Item 8.01Other Events.

 

Background

 

On February 27, 2026, PSKY and Warner Bros. Discovery, Inc. ("WBD") entered into a merger agreement (the "Merger Agreement") providing for the acquisition by PSKY of WBD for $31 per share in cash, plus, if applicable, a ticking fee. Concurrently with the execution of the Merger Agreement, The Lawrence J. Ellison Revocable Trust, u/a/d 1/22/88, as amended (the "Trust"), and Mr.
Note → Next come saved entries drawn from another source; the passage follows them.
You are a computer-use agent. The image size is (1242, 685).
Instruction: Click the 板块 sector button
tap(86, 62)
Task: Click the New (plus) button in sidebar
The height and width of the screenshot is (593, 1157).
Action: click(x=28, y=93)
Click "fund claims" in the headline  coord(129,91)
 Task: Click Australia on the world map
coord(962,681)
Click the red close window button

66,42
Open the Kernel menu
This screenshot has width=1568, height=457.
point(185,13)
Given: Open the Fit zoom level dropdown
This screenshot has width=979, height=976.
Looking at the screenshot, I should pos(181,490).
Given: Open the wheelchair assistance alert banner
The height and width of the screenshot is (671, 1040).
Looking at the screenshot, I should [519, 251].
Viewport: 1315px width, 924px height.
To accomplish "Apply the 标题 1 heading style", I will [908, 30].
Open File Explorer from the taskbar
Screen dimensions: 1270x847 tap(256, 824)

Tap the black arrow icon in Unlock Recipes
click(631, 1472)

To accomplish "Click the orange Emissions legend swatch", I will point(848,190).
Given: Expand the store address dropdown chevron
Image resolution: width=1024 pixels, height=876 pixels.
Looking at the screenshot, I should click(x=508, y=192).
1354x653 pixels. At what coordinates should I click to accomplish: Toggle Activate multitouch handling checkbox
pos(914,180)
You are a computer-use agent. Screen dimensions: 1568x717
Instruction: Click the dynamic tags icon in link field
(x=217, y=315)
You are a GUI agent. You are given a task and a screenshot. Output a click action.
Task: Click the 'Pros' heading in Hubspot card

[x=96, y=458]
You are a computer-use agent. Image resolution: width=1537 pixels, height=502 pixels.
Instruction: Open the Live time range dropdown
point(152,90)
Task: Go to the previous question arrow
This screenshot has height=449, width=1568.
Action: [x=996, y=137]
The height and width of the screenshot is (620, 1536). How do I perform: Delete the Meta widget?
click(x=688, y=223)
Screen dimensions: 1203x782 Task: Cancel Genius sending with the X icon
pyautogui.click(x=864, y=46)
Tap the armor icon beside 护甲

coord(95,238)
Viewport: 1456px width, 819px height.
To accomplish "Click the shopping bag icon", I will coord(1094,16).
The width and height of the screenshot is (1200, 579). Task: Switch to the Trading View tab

Lawrence J. Ellison (together with the Trust, the "Ellison Parties") entered into a Guarantee in favor of WBD (the "Ellison Guarantee"), to jointly and severally guarantee the payment of (i) the Netflix Termination Fee, (ii) the Amended Notes Payment Amount, (iii) the $45,720,000,000 equity funding of the Merger Consideration, plus the Contingent Equity Amount (each of the foregoing as defined in the Merger Agreement) (to the extent applicable), (iv) all damages payable by PSKY, Merger Sub (as defined in the Merger Agreement) or the Ellison Parties due to a breach of the Merger Agreement or the Subscription Agreement (as defined below) with the Ellison Parties or the fraud of PSKY, Merger Sub or the Ellison Parties with respect to the Merger Agreement or the Trust's Subscription Agreement (as defined below), (v) the Regulatory Termination Fee (as defined in the Merger Agreement) and (vi) certain other costs and expenses payable under the Merger Agreement.

 

In addition, concurrently with the execution of the Merger Agreement, each of (i) the Ellison Parties and (ii) RedBird Capital Partners Fund IV (Master), L.P. ("RedBird" and, together with the Trust, the "Equity Investors") entered into subscription agreements (collectively, the "Subscription Agreements") providing for a private placement investment in PSKY Class B Common Stock (the "PIPE Investments") at a price of $16.02 per share, for an aggregate amount of up to $46,720,000,000 from the Trust (such amount, together with any Ticking Consideration (as defined in the Merger Agreement), plus any Contingent Equity Amount, and plus any Amended Notes Payment Amount, the "Ellison Commitment") and $250,000,000 from RedBird (the "RedBird Commitment" and together with the Ellison Commitment, the "Commitments"), pursuant to the terms of the Subscription Agreements. The terms of the PIPE Investments were negotiated on behalf of PSKY by a special committee (the "PSKY Special Committee") of the PSKY Board, advised by independent financial and legal advisors, and the PIPE Investments were anticipated to be accompanied by a registered public offering to certain non-affiliated stockholders of PSKY of rights to subscribe for PSKY Class B Common Stock at $16.02 per share (the "Rights Offering").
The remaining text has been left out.